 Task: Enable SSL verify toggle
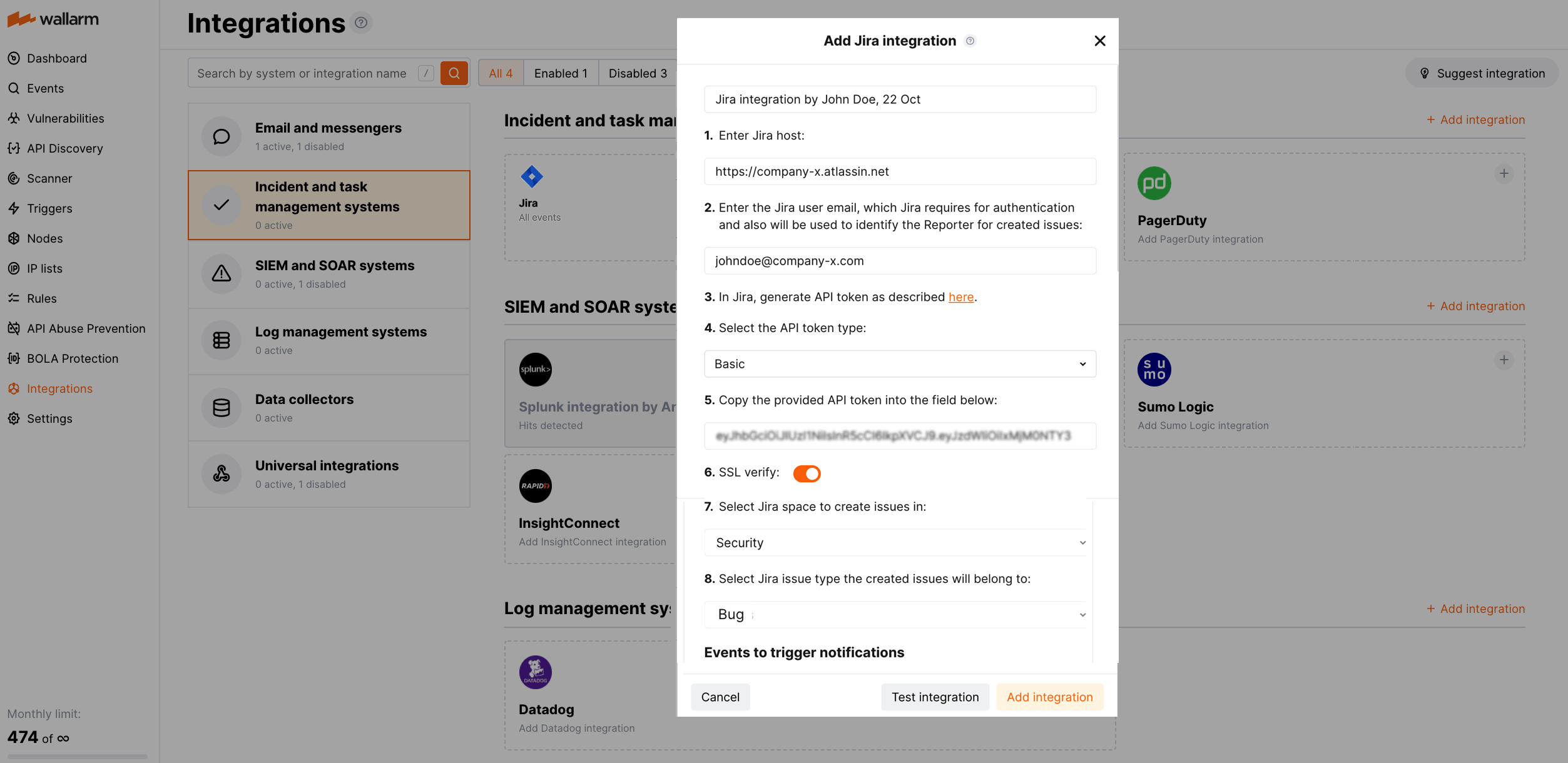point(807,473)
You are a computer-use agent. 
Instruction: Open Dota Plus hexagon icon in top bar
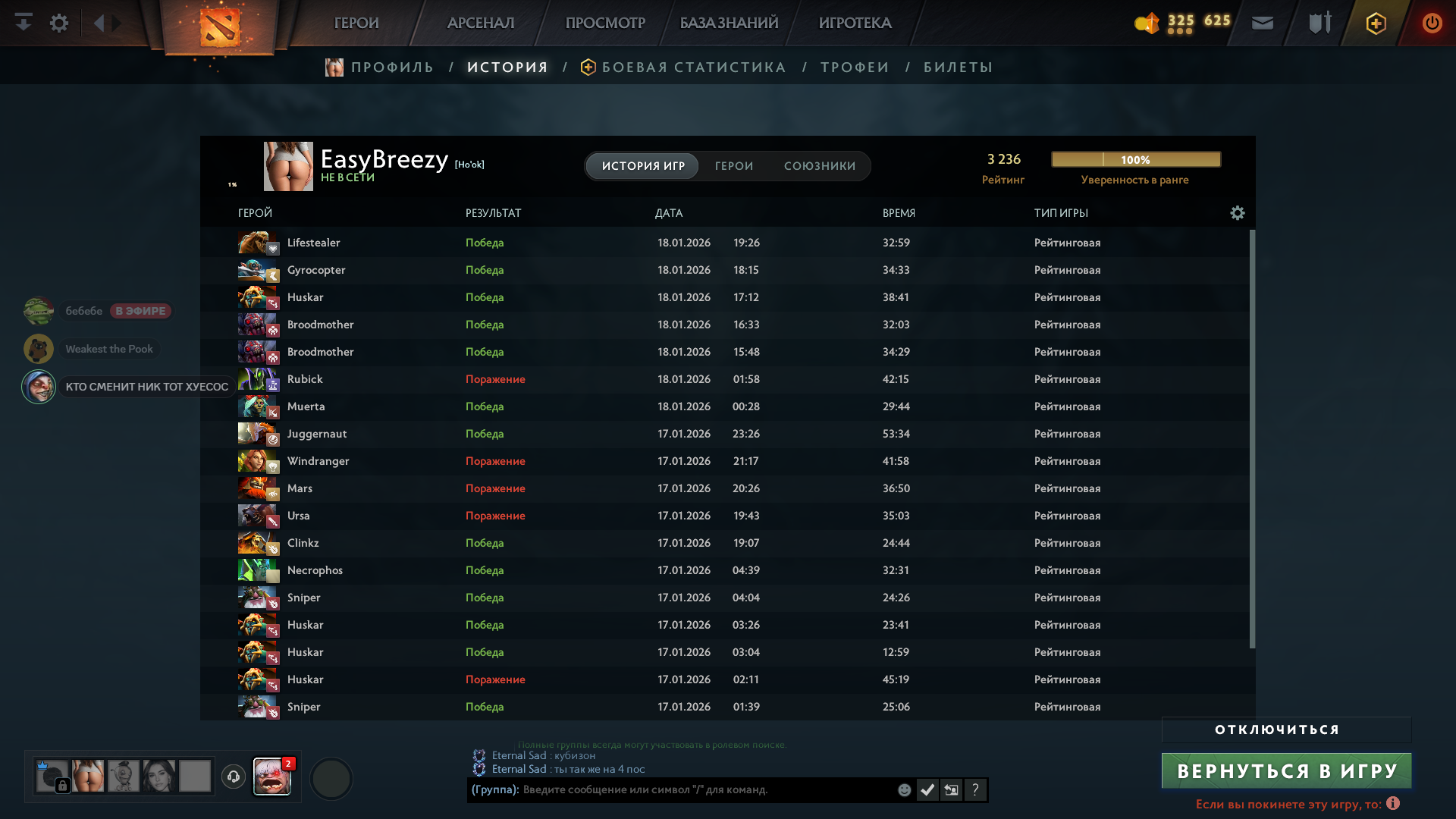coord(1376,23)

********

__Task objective__.
The entries are to be reproduced exactly, excluding any pictures they contain.

__Task solution__.
 Task: Enable SSL verify toggle
point(807,473)
You are a computer-use agent. 
Instruction: Open Dota Plus hexagon icon in top bar
coord(1376,23)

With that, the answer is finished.